The inherent inhumanity of economic sanctions [against Iraq ] damages those who impose it. As an American, I resent having my national character stained this way. - Scott Ritter
Scott Ritter's resumé includes 12 years in the U.S. military -- including a stint as a Scud missile tracker on the intelligence staff of Gulf War commander General H. Norman Schwarzkopf. He has also worked for the United Nations as a missile site inspector in Russia.

But Ritter's most prominent job was in Iraq. From 1991-98 he was the head of the United Nations weapons inspection teams in Iraq. In a very public disagreement with the Clinton administration, Ritter resigned his post in 1998 claiming that the administration was unwilling to back the weapons inspection teams in disputes with Iraq. Ritter charged that Sandy Berger, Madeleine Albright, and the foreign policy crew in the White House wanted to avoid confrontations with Iraq - which prevented him from doing his job.

Yet, as President George W. Bush prepares America for another war with Iraq, Ritter has become one of the loudest and most prominent voices of dissent. Ritter, a self-proclaimed conservative Republican, made many friends on the right when he was attacking Clinton's policies, but now that he's disagreeing with a Republican President he finds nothing but criticism from the political right:

Time Magazine: Some on the right call you the new Jane Fonda, and joke about what you'll call your exercise video.

Scott Ritter: Those on the right who say that disgrace the 12 years of service I gave to my country as a Marine. I love my country. I'll put my record of service up against anyone, bar none. If they want to have an exercise video then why don't they come here and say it to my face and I'll give'm an exercise video, which will be called, "Scott Ritter Kicking Their Ass."

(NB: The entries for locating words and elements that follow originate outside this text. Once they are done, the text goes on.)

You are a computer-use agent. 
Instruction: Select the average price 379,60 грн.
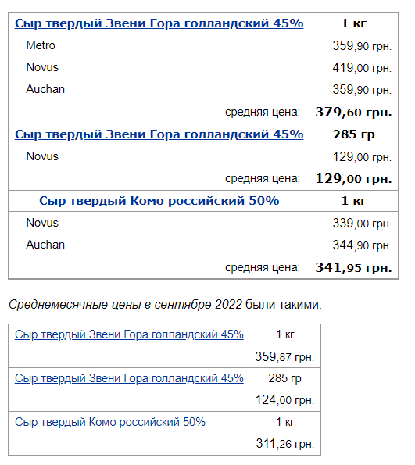(353, 112)
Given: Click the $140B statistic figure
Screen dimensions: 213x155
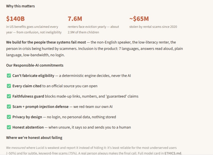Looking at the screenshot, I should (15, 19).
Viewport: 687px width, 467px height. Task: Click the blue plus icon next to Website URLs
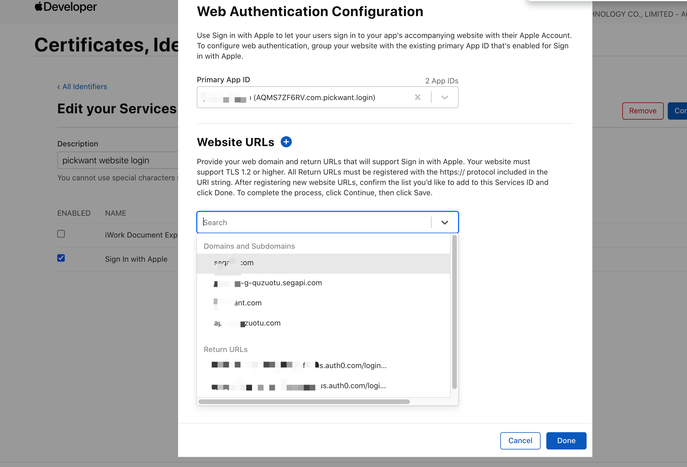[x=286, y=142]
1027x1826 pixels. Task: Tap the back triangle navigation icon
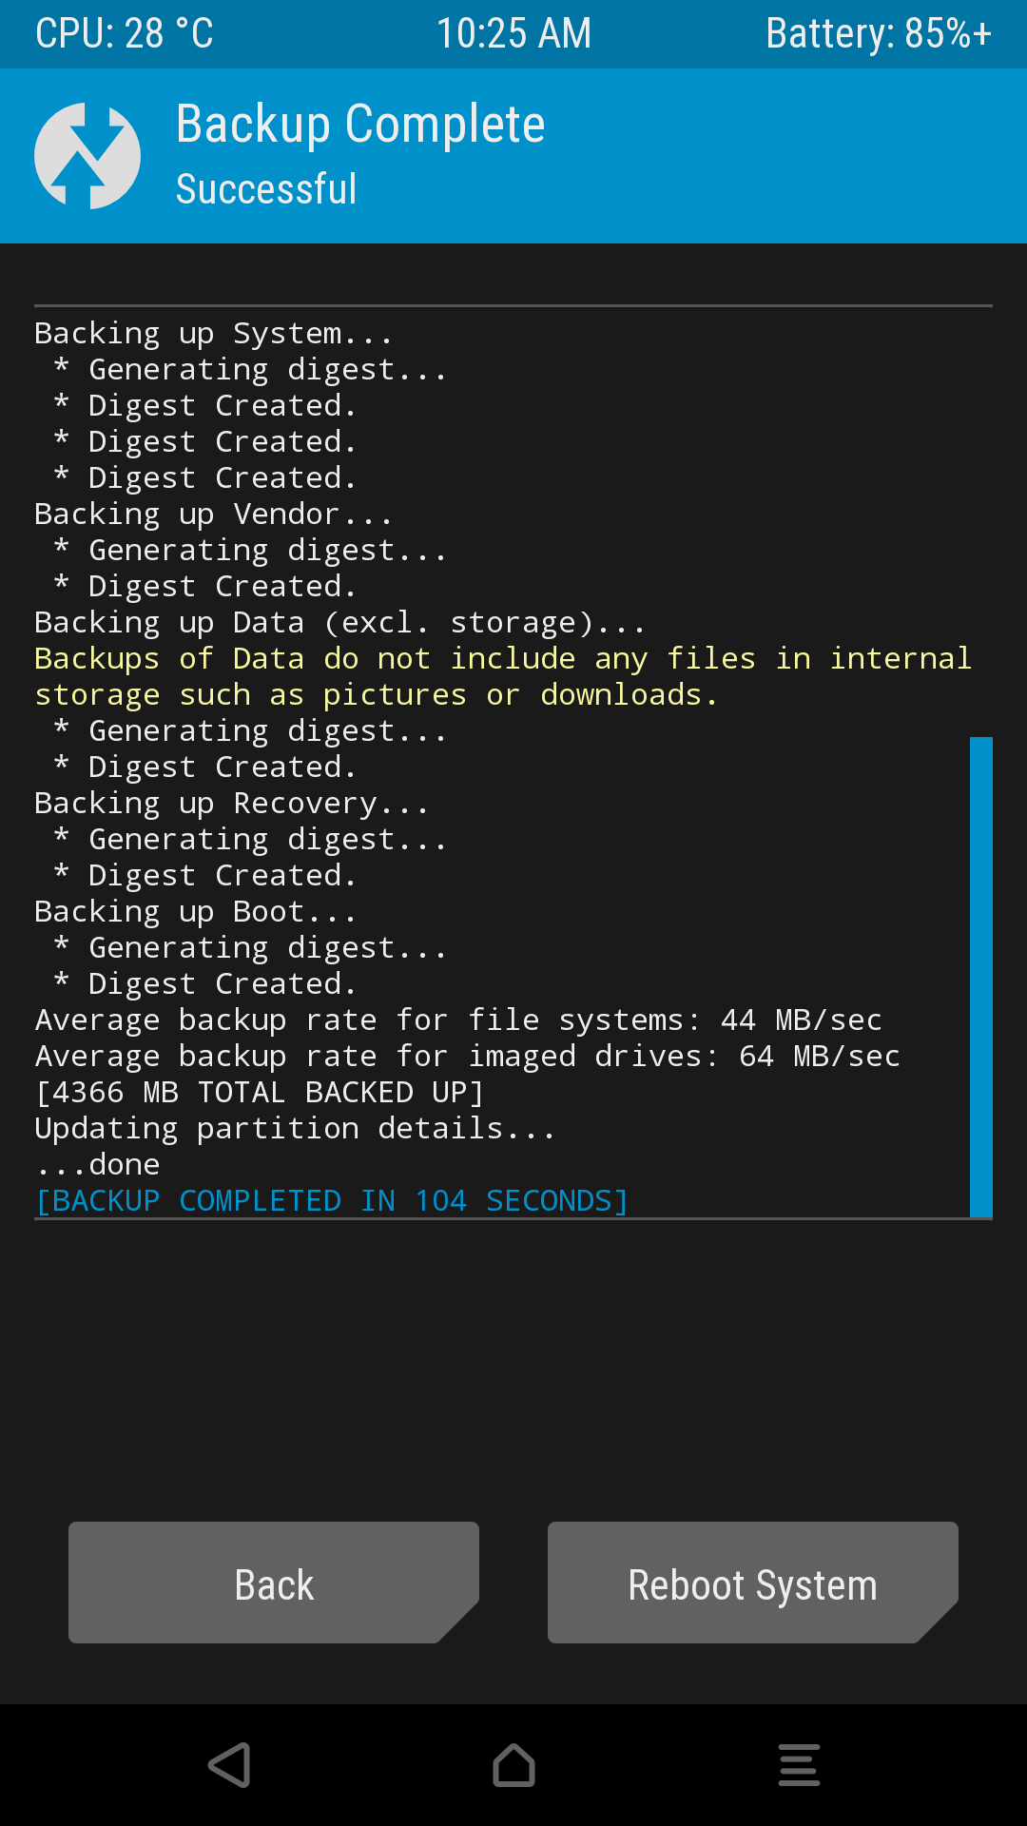coord(229,1765)
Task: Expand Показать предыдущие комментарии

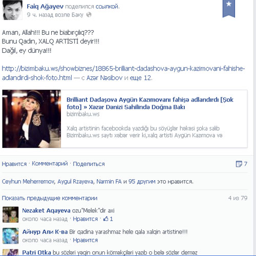Action: pyautogui.click(x=50, y=198)
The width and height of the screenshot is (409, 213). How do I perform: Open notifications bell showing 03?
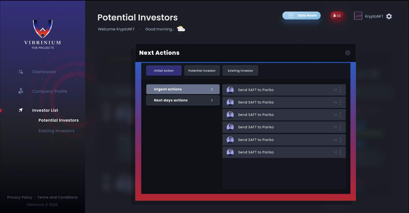pos(337,16)
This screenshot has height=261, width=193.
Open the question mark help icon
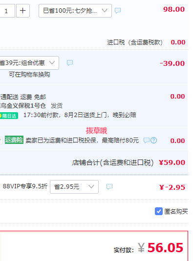pyautogui.click(x=153, y=141)
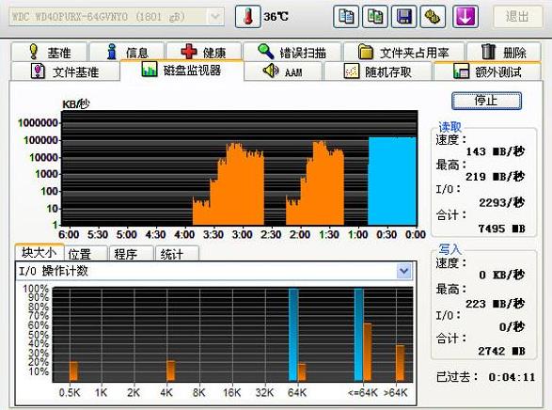Screen dimensions: 552x410
Task: Click the 退出 exit button
Action: coord(518,17)
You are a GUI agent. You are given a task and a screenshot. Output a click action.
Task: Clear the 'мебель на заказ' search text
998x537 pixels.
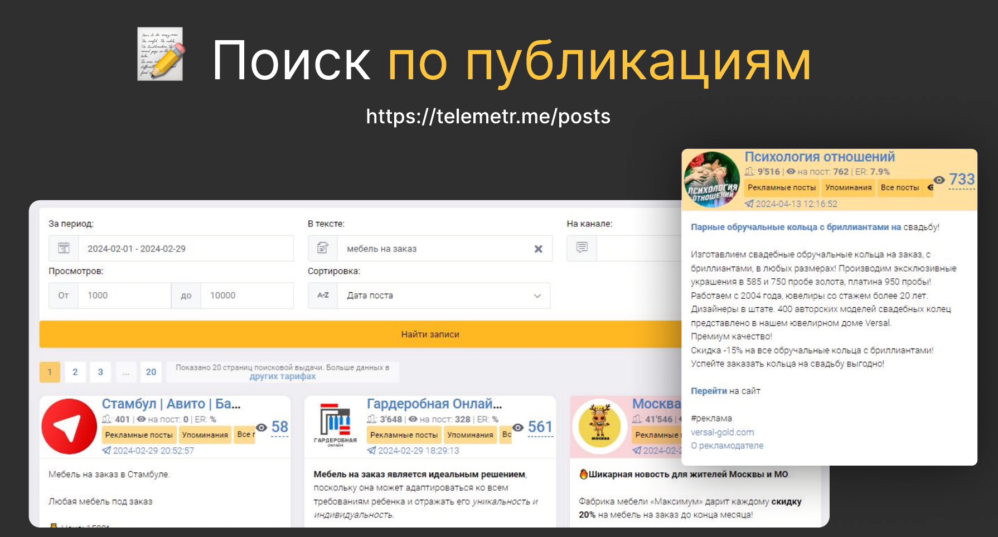click(x=538, y=249)
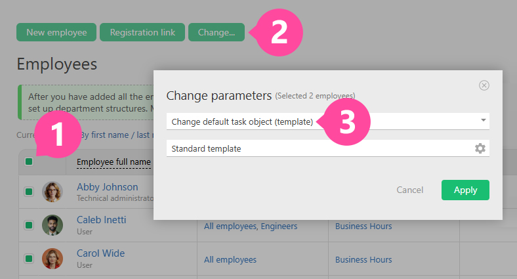Open Abby Johnson's profile link
Viewport: 517px width, 279px height.
pyautogui.click(x=107, y=186)
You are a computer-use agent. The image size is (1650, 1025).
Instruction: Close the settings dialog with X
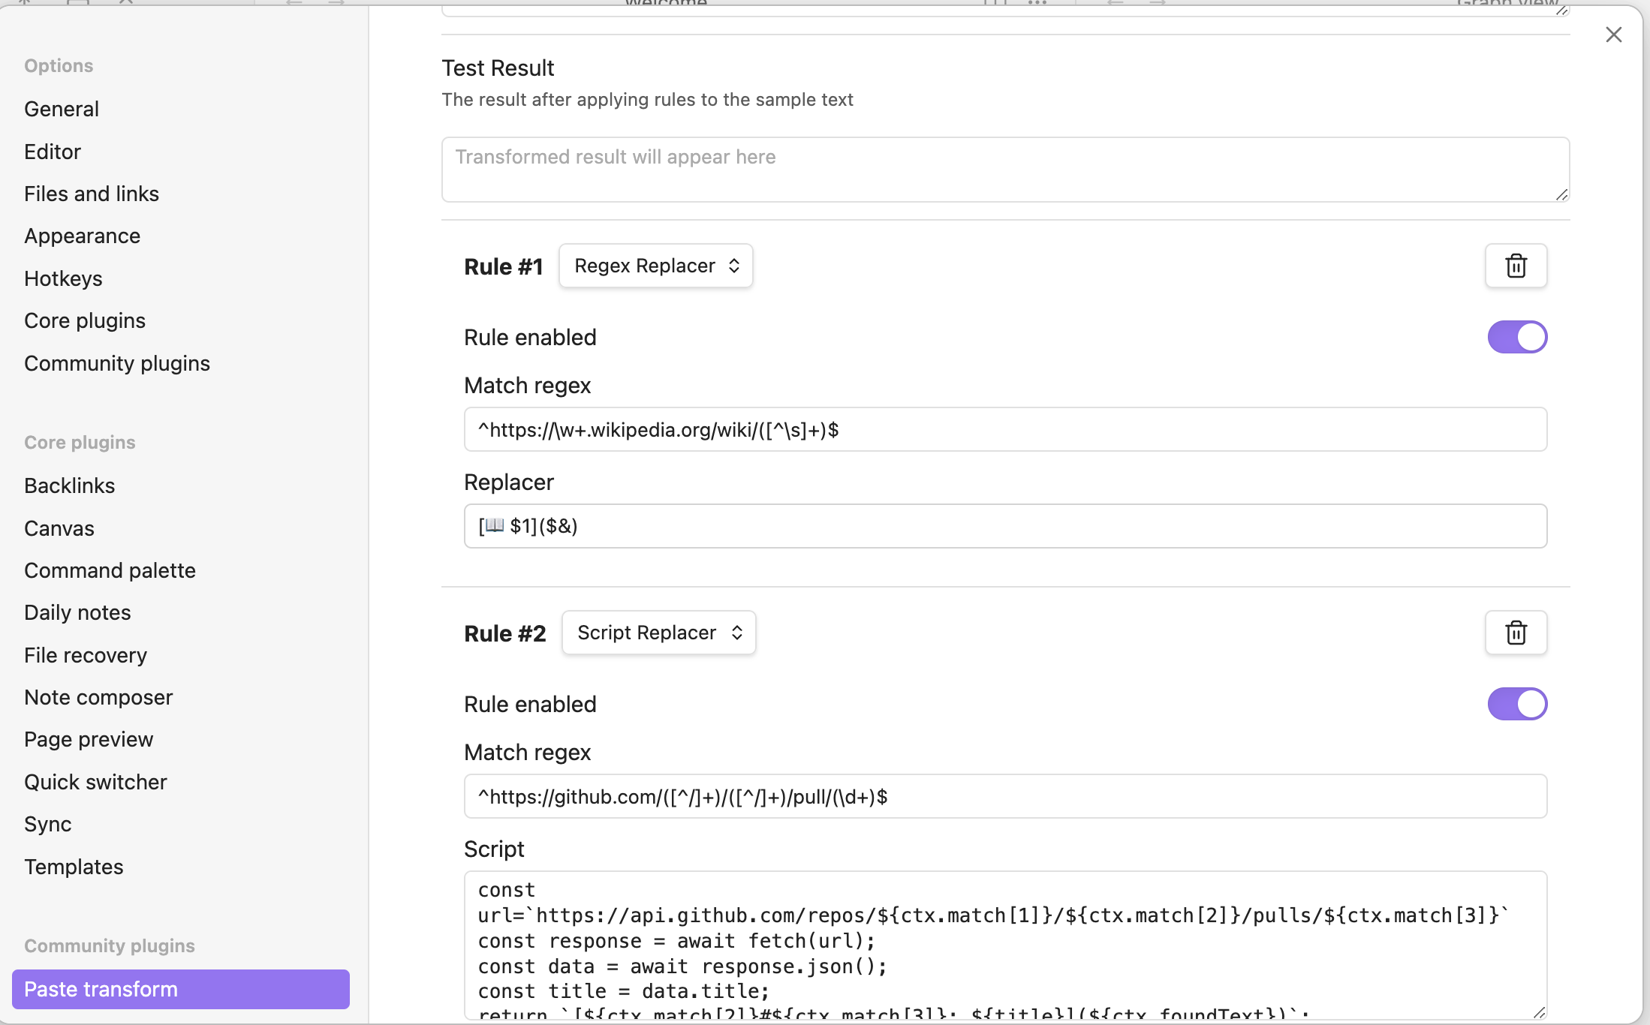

Ritter believes that American foreign policy, vis a vis Iraq, has been seriously flawed. He believes the criteria we require to 'prove' Iraq has disarmed its weapons of mass destruction programs is unattainable. Since we'll never be able to prove the WMD capability is gone, we'll never remove the sanctions. To Ritter, this is an inhumane sentence of slow death on the Iraqi people.

There can be no honor in a policy that has resulted in the doubling of the infant mortality rate in Iraq and that leads to the death, through malnutrition and untreated disease, of 5,000 children under the age of 5 every month. -- Scott Ritter
With his experience in Iraq, Ritter believes that Saddam Hussein's weapons capability is virtually nil. Iraq has disarmed, but the semantics of the UN resolutions make it virtually impossible to prove so - the illogic of trying to prove a negative. And Ritter watched and protested as the UN's weapons inspection process was hijacked by the United States and turned into a branch of our espionage establishment:

The U.S. has perverted the U.N. weapons process by using it as a tool to justify military actions, falsely so. ... The U.S. was using the inspection process as a trigger for war. -- Scott Ritter
To Ritter, it is clear that the Bush administration does not care about Iraq's weapons capability, nor is war against Iraq in the security interests of America, but instead it will be a war waged to further the personal and political agenda of the Bush administration.

In September 2002, as the dogs of war began to howl, Scott Ritter traveled once again to Iraq - not as a weapons inspector, but as a private citizen. Ritter entreated the Iraqi government to allow the UN weapons inspectors back into the country. For he believes that unless Iraq unconditionally allows the inspectors back, there will be a war and Iraq will be destroyed. Ritter also believes that if the inspectors are allowed back, and if the United Nations acts as an honest broker, then the economic sanctions against Iraq will be lifted within a year.

Scott Ritter has also written a book on Iraq/Middle East policy - Endgame: Solving the Iraqi Problem Once and For All.